Un calme précaire règne, coupé de brusques tensions tribales ou sociales, d’attentats politiques. Les 15 et 16 janvier 1973, la visite du président Georges Pompidou peut, pourtant, se dérouler sans incident et lui permettre de réaffirmer la volonté de la France de se maintenir à Djibouti, ce que redit en mai 1975 le Premier ministre Jacques Chirac au Palais-Bourbon. En fait, la position française se modifiait à ce moment même. Le revirement avait été influencé par l’agitation endémique à Djibouti et par le mécontentement général provoqué par les abus du président Aref. Mais les circonstances extérieures avaient été déterminantes. Le maintien de la colonisation française à Djibouti faisait perdre le bénéfice de la politique de décolonisation. La disparition de l’empereur Hailé Sélassié en Éthiopie, les difficultés de la révolution à Addis-Abeba modifiaient le rapport des forces dans la région. La valeur même du territoire pour les intérêts français se trouvait remise en question. L’opinion du contre-amiral Schweitzer, selon laquelle « le slogan politique qui fait de Djibouti le verrou de la mer Rouge ne résiste pas à l’analyse : Djibouti n’a pas de valeur navale », était de plus en plus partagée. L’intérêt économique du port paraissait diminué, la réouverture du canal de Suez n’ayant pas provoqué les effets attendus. Une fois prise la décision du grand virage, le gouvernement français va s’efforcer, de la fin de 1975 au printemps de 1976, de concilier les thèses des leaders et des partis antagonistes.
Au nouveau parti d’Ali Aref, l’Union nationale pour l’indépendance (U.N.I.), s’oppose la Ligue populaire africaine pour l’indépendance (L.P.A.I.), dont le président est un Issa (Hassan Gouled Aptidon), mais dont le secrétaire général, Ahmed Dini Amed, est un Afar.
L’opposition s’accroît entre modérés et intransigeants, entre Afars et Issas, mais aussi entre pro-Abyssins (les ennemis d’Ali Aref l’accusent de s’appuyer sur l’Éthiopie) et pro-Somaliens (la bienveillance de Mogadiscio étant acquise à la L.P.A.I.). Derrière ce grand jeu des ambitions et des options politiques se crée une série de clivages nés de rivalités personnelles, d’intérêts matériels et d’influences religieuses (opposition des confréries Qadiriyya ou Salihiyya).

* _DONNÉES FOURNIES_
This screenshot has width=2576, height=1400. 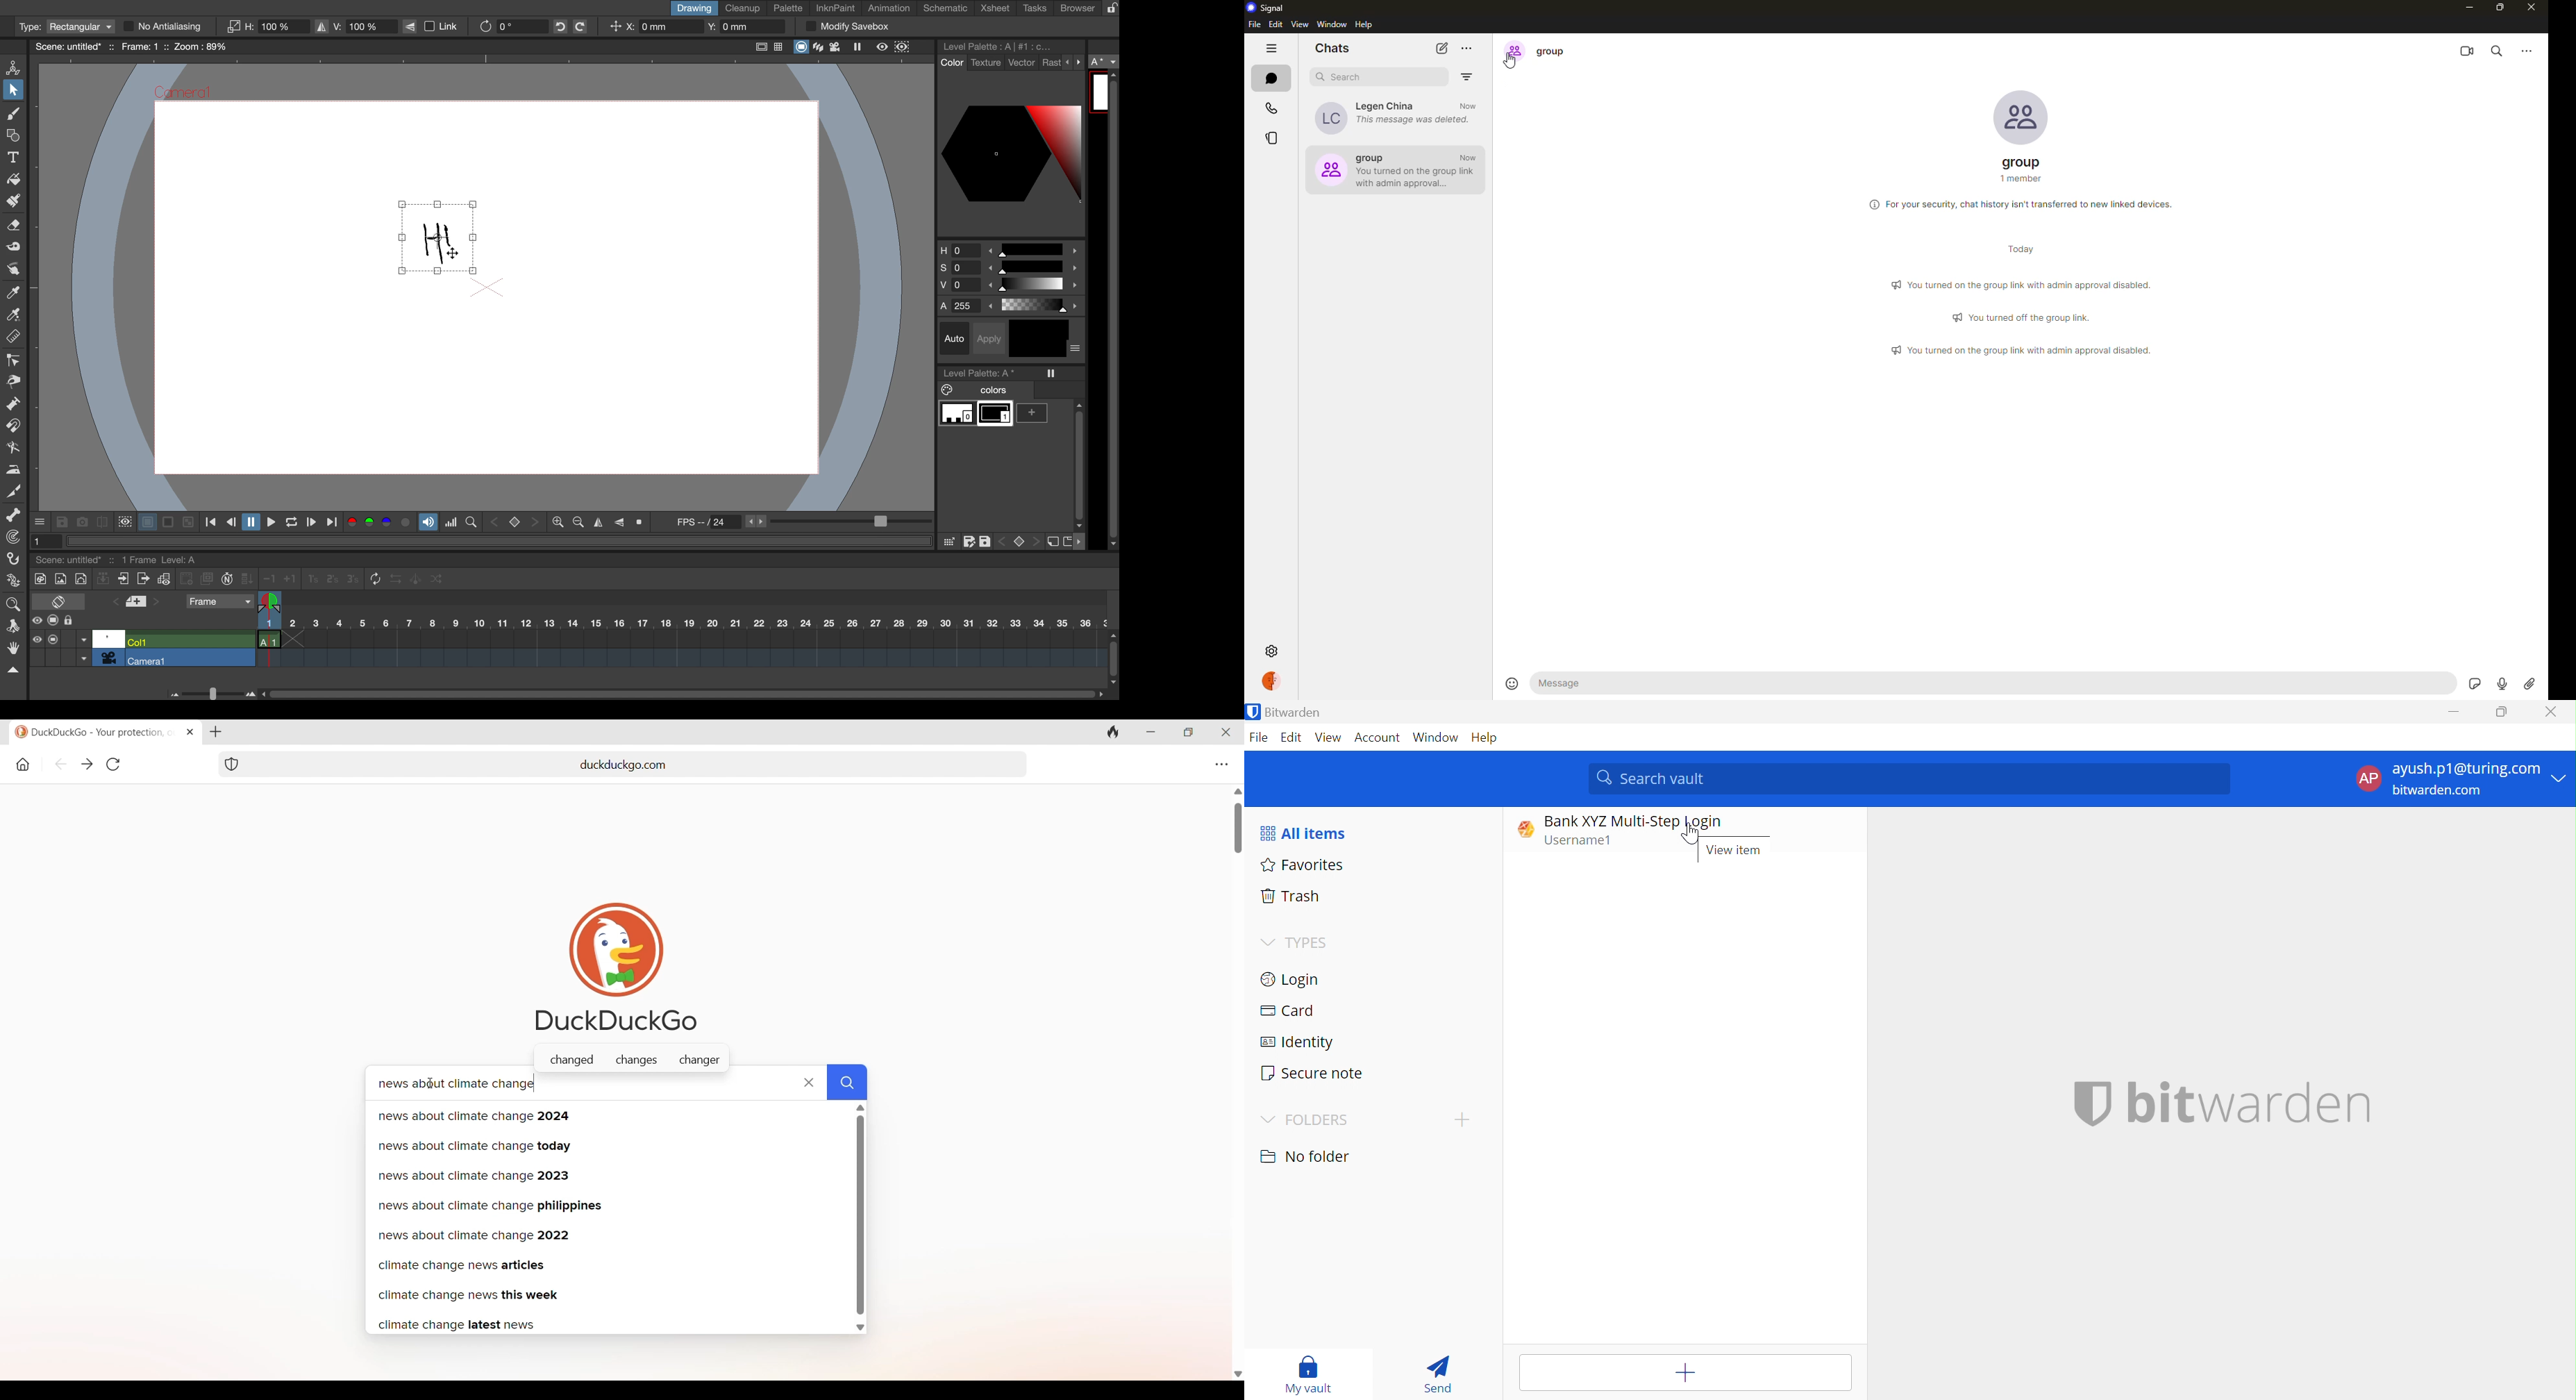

* _CONSIGNES_
**a.** Reproduisez le passage du texte sur Djibouti qui commence par « Au nouveau parti » et se poursuit jusqu'à « est un Afar. ».
**b.** D'après le texte sur Djibouti, qui est le secrétaire général de la Ligue populaire africaine pour l'indépendance ?
Les données ne jouent aucun rôle ici.

* _RÉPONSES PAR TÂCHE_
**a.**
Au nouveau parti d’Ali Aref, l’Union nationale pour l’indépendance (U.N.I.), s’oppose la Ligue populaire africaine pour l’indépendance (L.P.A.I.), dont le président est un Issa (Hassan Gouled Aptidon), mais dont le secrétaire général, Ahmed Dini Amed, est un Afar.

**b.** Ahmed Dini Amed.